Nothing outside the lines below from the one containing "Where should I" through the one containing "Task: Click the Crop tool" is to be printed; print those exactly, ends included, and drop the pictures.

• _DATA EXCERPTS_:
++++++

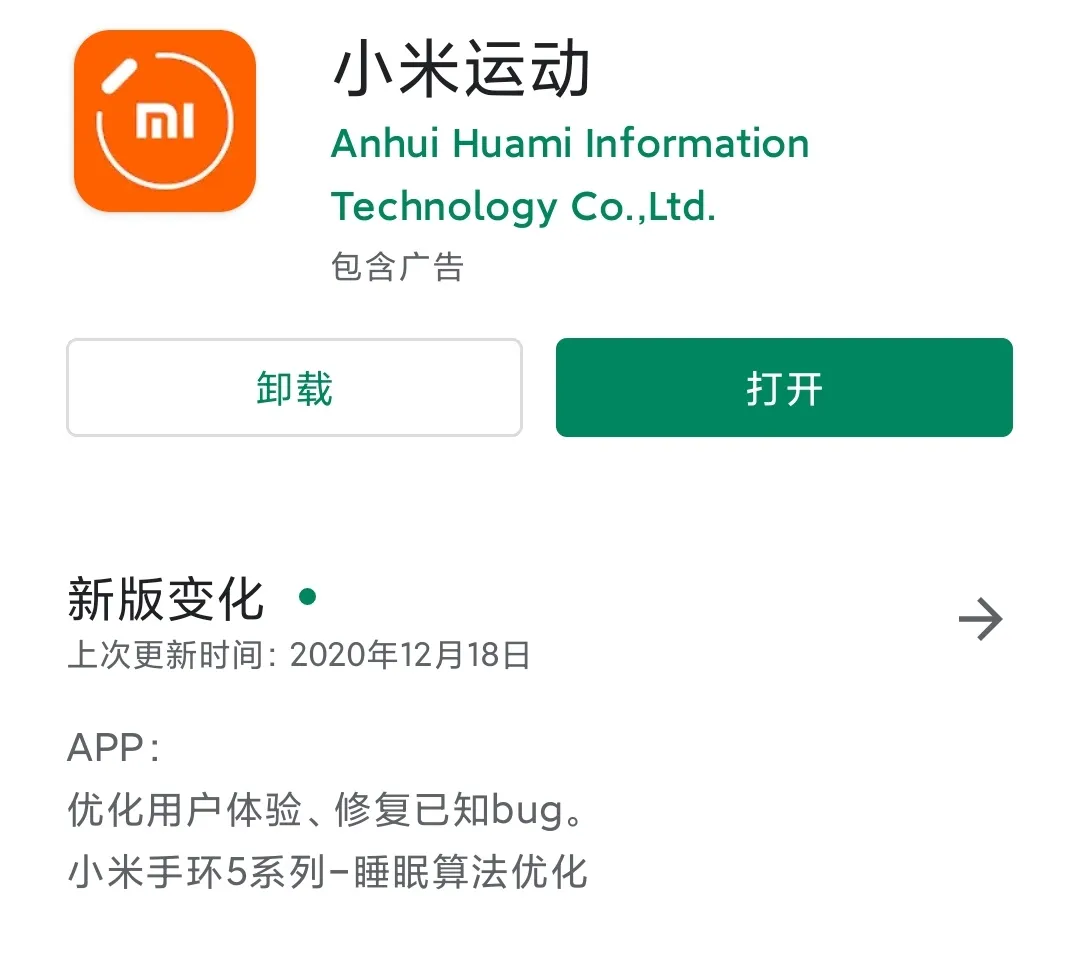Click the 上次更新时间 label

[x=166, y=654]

++++++

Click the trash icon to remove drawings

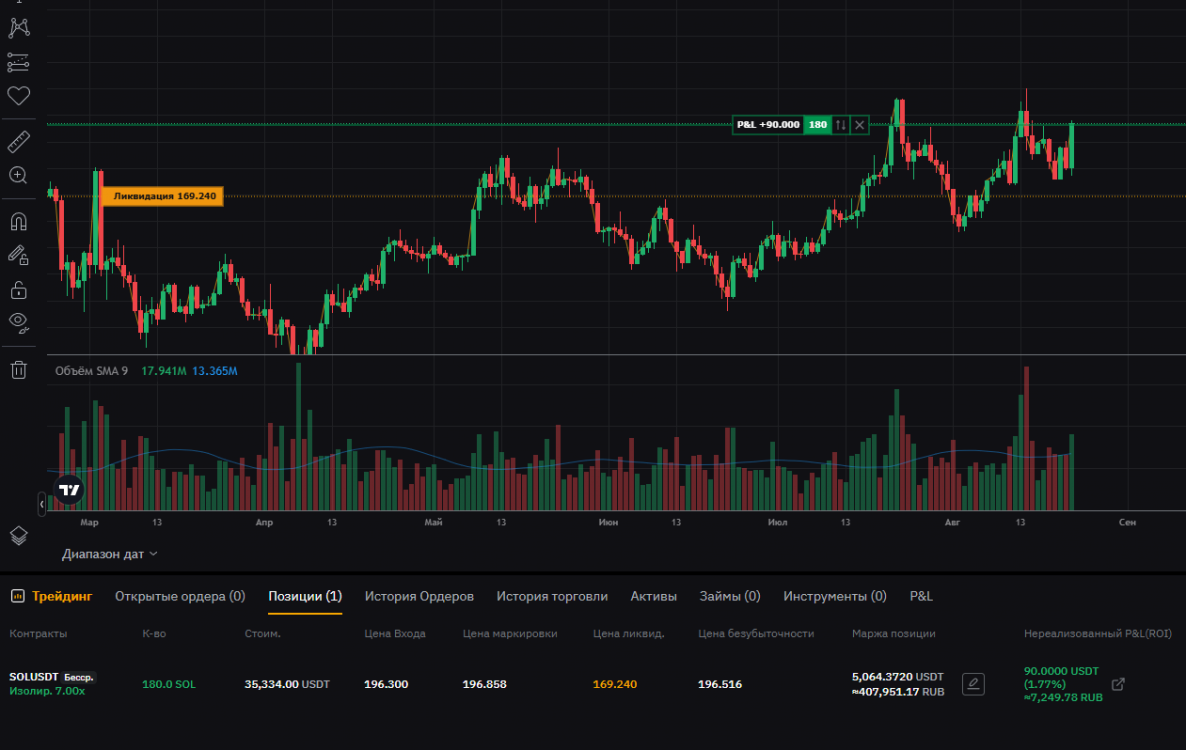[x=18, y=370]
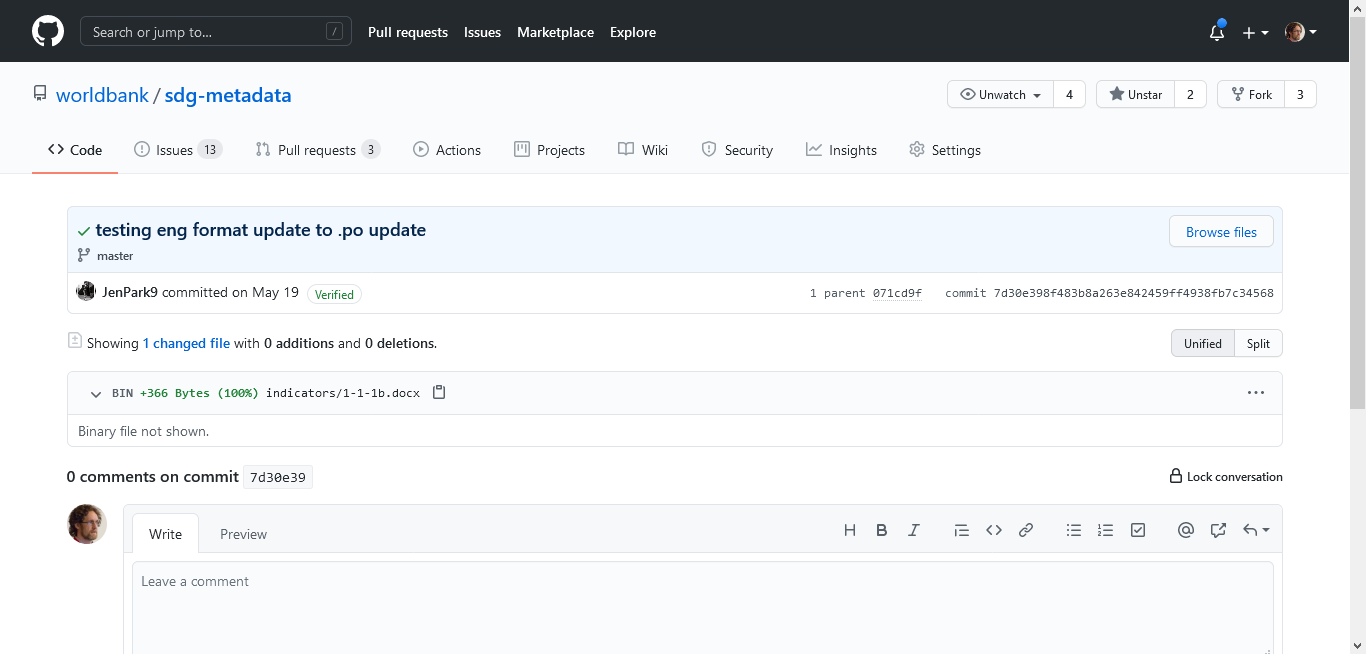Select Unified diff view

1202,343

++++++

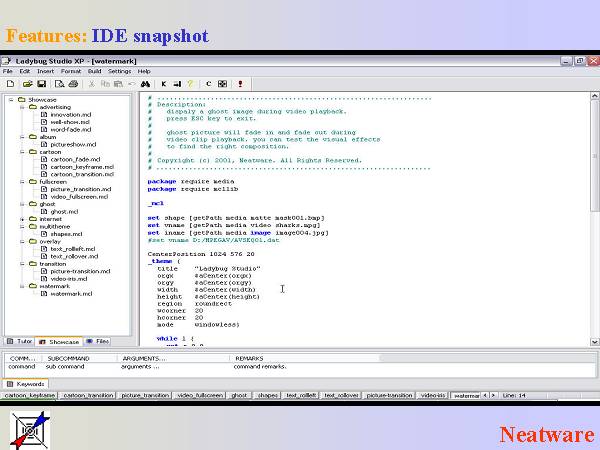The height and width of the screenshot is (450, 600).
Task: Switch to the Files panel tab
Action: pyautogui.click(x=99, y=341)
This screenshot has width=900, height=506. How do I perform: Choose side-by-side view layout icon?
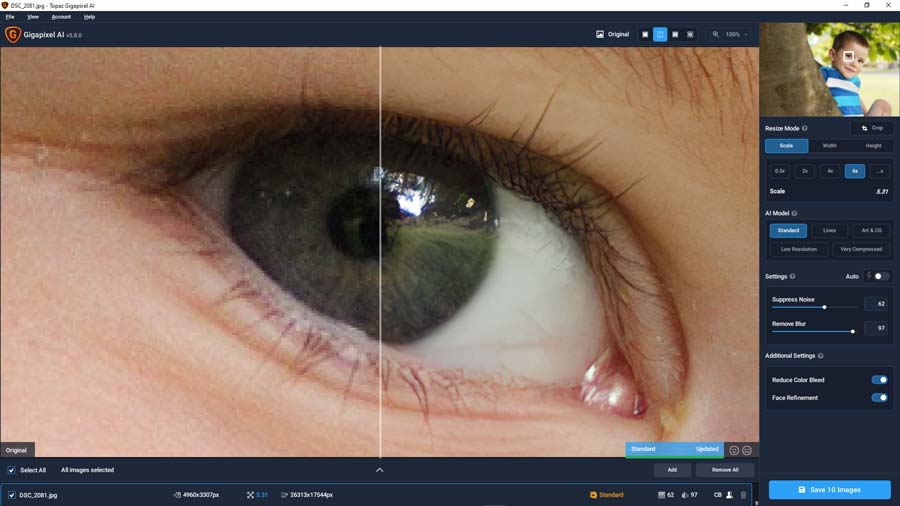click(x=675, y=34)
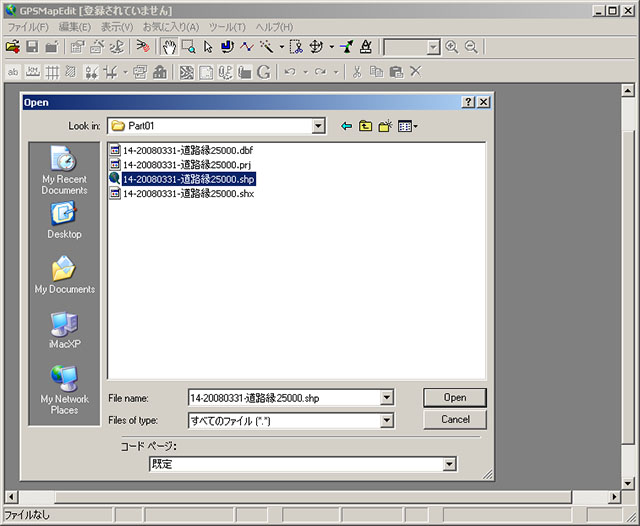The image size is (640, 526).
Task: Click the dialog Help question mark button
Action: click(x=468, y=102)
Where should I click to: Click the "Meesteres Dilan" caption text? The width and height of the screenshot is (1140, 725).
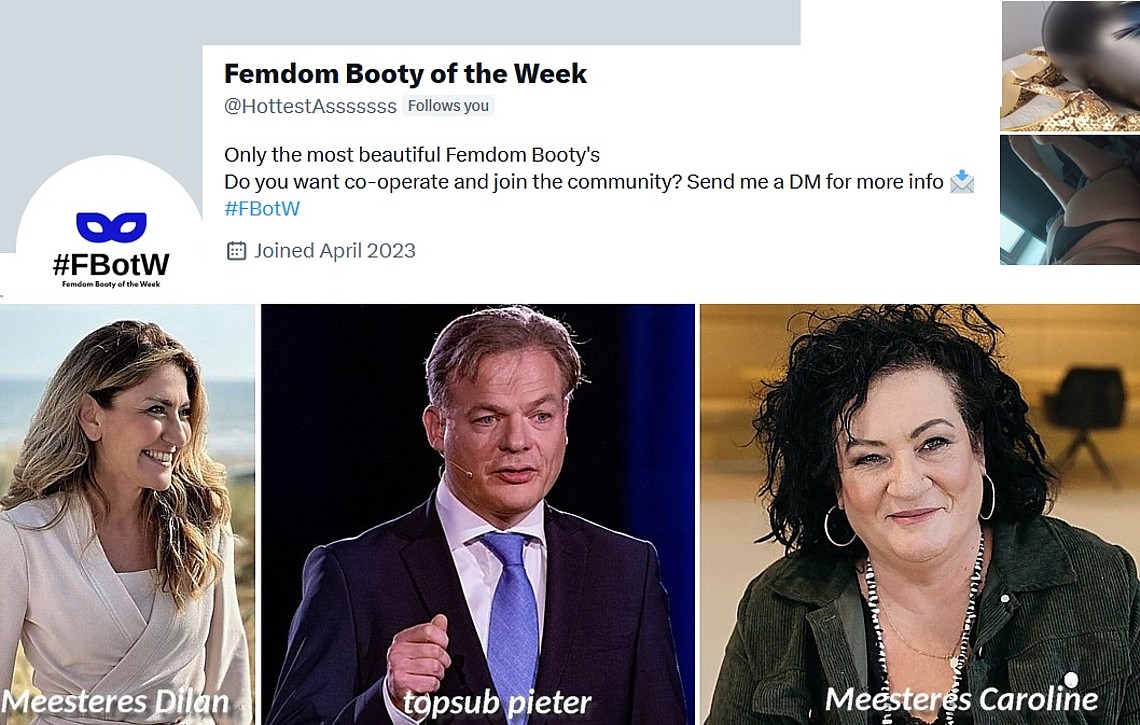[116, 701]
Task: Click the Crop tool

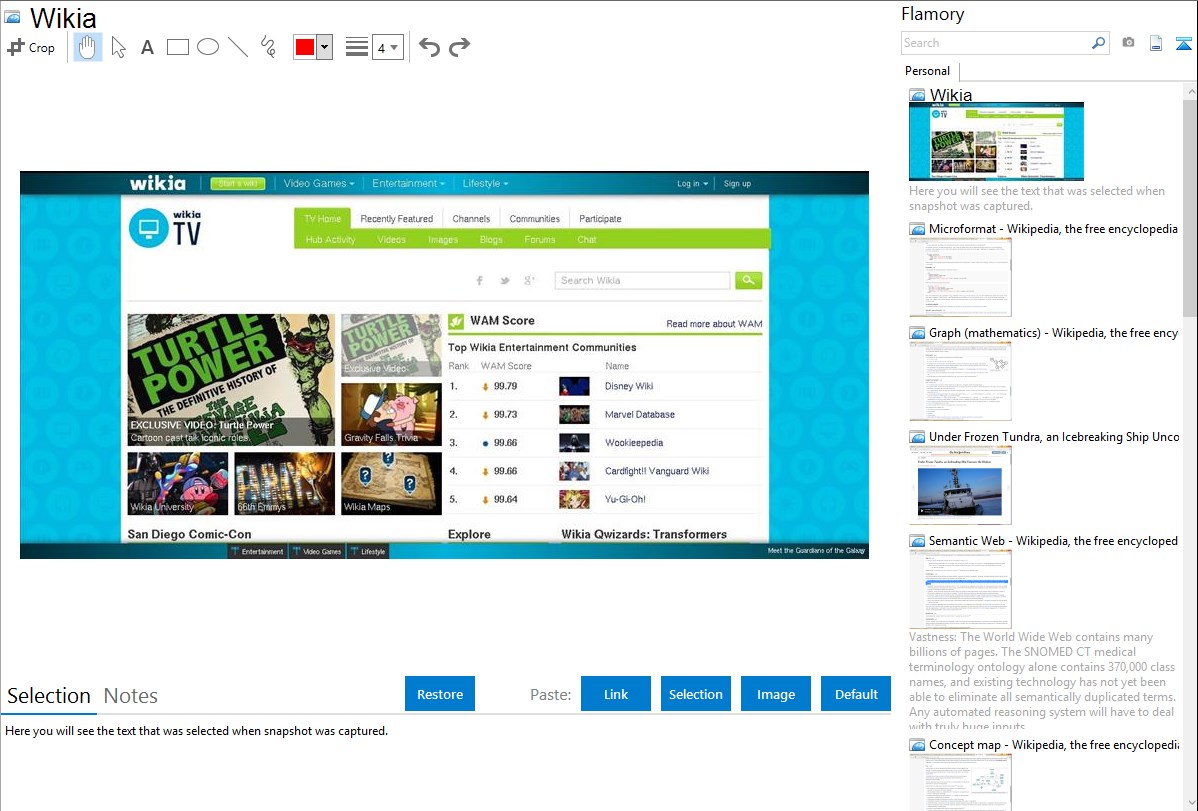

++++++

• _EXERCISE OUTPUT_:
Where should I click to: Click the "Meesteres Dilan" caption text? The width and height of the screenshot is (1140, 725).
[116, 701]
Task: Click the Crop tool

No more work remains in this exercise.